Writer: Cook TillmanCook Tillman

Becoming a parent is an incredible milestone. You’re happy about your child and ready to bring them home and start a life together as a family. You’ve spent months preparing for this – buying baby clothes and toys, and even baby-proofing the house. You’re excited to watch them grow up.

All of this is normal for new parents. However, there is one crucial step that many new parents might not think about when it comes to preparing for an addition to their family: estate planning.

Estate planning is for all ages

You might wonder why you need an estate plan as a new parent, and you wouldn’t be alone. Many people believe estate planning is something for later in life or only for people with substantial assets. But that’s not the case. Estate planning is for everyone, and new parents should especially consider creating one as soon as possible.

Here’s why. An estate plan offers protection for you and your family in the event of an unexpected accident or illness. With an estate plan, you can ensure your child will have someone to look after them as well as funds to support them.

The following are some steps you should take to start building your estate plan:

  1. Create a will – You might already have a will, and after the birth of a child is a great time to update it. Make sure you add your new child into your will and review any terms you originally included to guarantee they’re still appropriate.

  2. Name a guardian – In the worst-case scenario, if both you and your child’s other parent pass away when your child is still a minor, a guardian can step in to take care of them. Naming a close friend or family member as your child’s guardian ensures that your child will not be alone and protects your child in the event of a sudden accident.

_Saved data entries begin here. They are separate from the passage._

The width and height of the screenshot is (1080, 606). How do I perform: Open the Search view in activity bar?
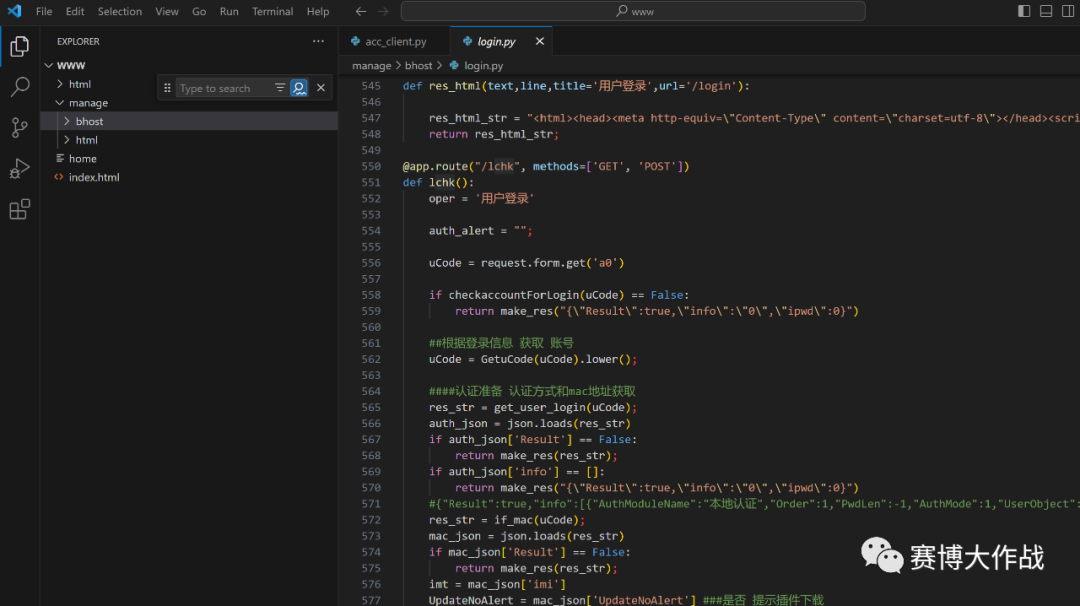pos(19,87)
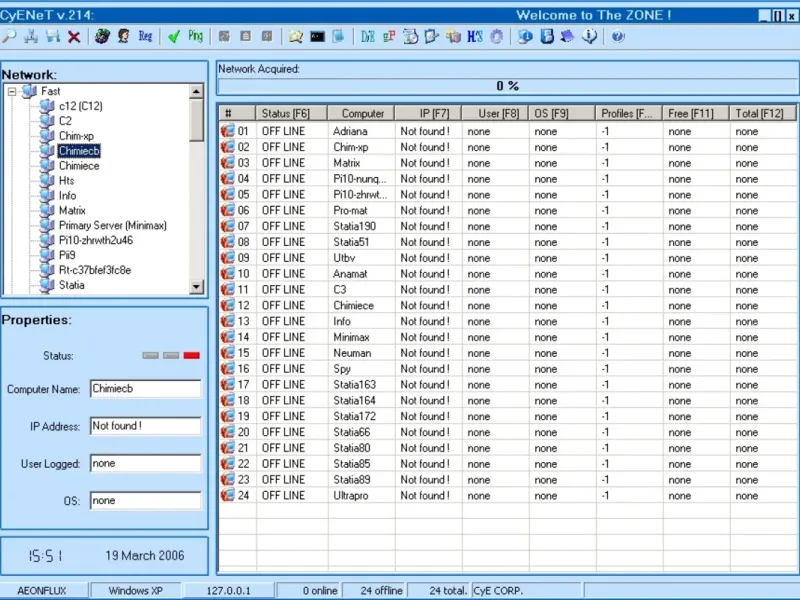
Task: Select Primary Server (Minimax) in network tree
Action: click(x=112, y=226)
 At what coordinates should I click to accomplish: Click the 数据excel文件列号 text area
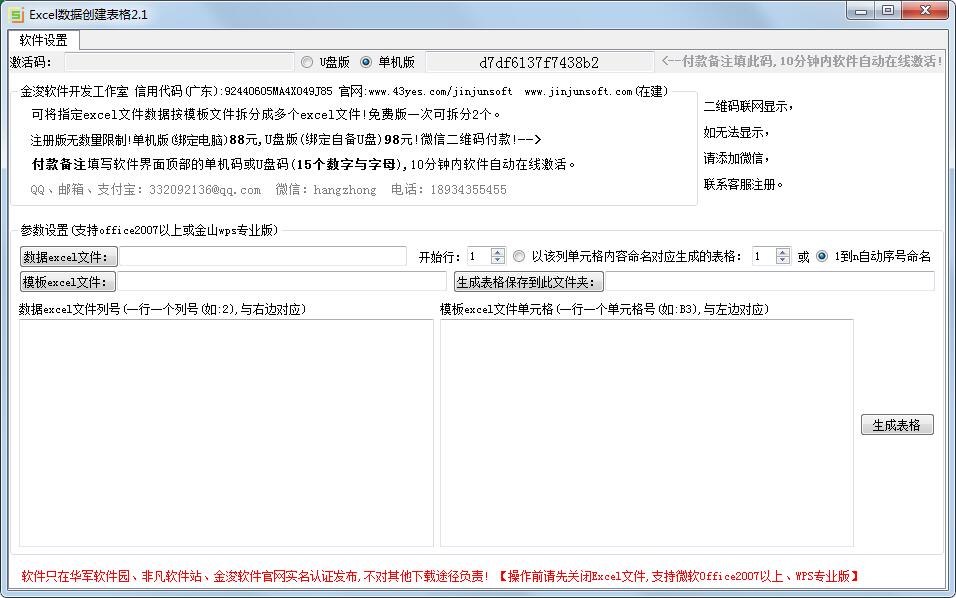[x=225, y=432]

  3. Set up a trust – A trust allows you to set aside money or assets for your child that they can access when they’re older. You can assign a family member as the trustee – someone who can manage the money for your child until they’re old enough to use it themselves.

  4. Name beneficiaries – Now is an excellent time to review the beneficiaries of your life insurance and retirement accounts. You will want to coordinate the beneficiary designations with your estate plan.  If your assets are distributed in trust for your new child, then you will want the life insurance and retirement accounts to flow into the same trust.

Estate planning is a necessary step for everyone to take – no matter their age or how many assets they have. New parents should consider creating or updating their estate plans soon after their child is born. It offers you peace of mind for any unexpected situations in the future.